━━ Text under study ━━

Very different growth rates are possible for solar. Global manufacturing capacity
for PV grew by 140% in 2010 (Metha 2011) to 19 GWp. Still, this manufacturing
capacity is so low that it would need 3,300 years to fulfill the current global energy
demand of 12 TW (16.5 TW minus current primary energy demand for thermal
electricity production, i.e. 6.5 TW, plus thermal electricity output at 2.1 TW).
However, if manufacturing capacity continues to grow at the present rate, it would
take *8.2 years to manufacture the capacity to meet a demand of 12 TW. Meeting
a load of 12 TW needs very different installed capacities depending on the
positioning of the generating capacity, as was outlined above. These are ranging
from 50 TWp in an optimized global network that uses only desert areas on both
hemispheres, to 120 TWp if the US Southwest were to produce all of this electricity,
and up to [200 TWp if only the territory of the European Union would be used
(based on Grossmann et al. 2011).

━━━
━━ Given data ━━

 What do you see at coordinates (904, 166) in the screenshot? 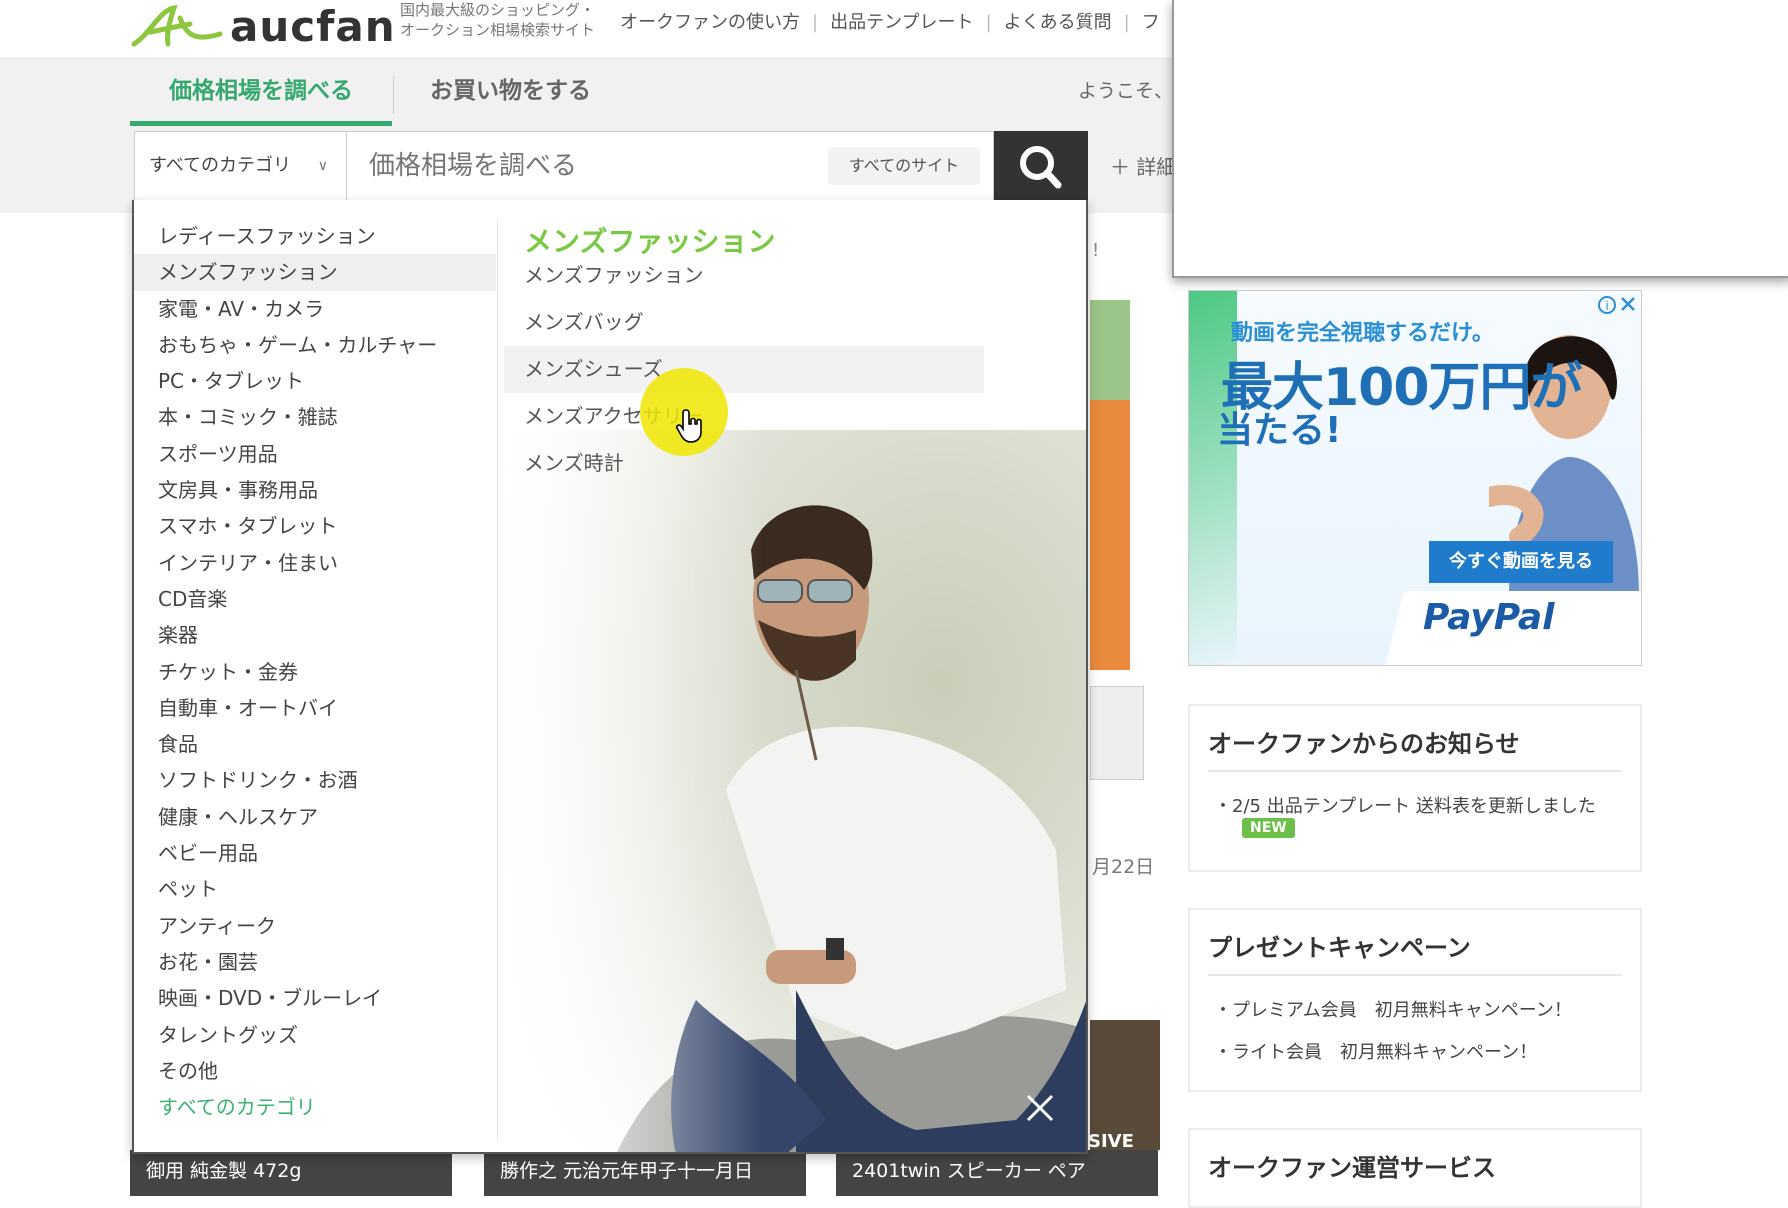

━━━

=== Task instructions ===
a: Render this sentence from the passage on solar growth rates in Spanish: "Global manufacturing capacity for PV grew by 140% in 2010 (Metha 2011) to 19 GWp."
b: Write the next few sentences of the passage on solar growth rates, starting after its final sentence.

=== Task answers ===
a: La capacidad mundial de fabricación fotovoltaica creció un 140 % en 2010 (Metha 2011) hasta alcanzar 19 GWp.

b:
The general judgment is that present growth rates of PV manufacturing will
considerably decline. We use two statements, one from Bloomberg, one from First
Solar (FS), on predicted or planned growth rates and extend these to 2050 for a
long-term projection of the possible size of the solar sector. The resulting
considerable variations of expected growth rates allow a sensitivity analysis on
employment and investment.
FS has announced to grow by 240% between the 2 years 2011 to the end of 2012,
but may have revised these plans due to global overcapacity. Bloomberg (2010)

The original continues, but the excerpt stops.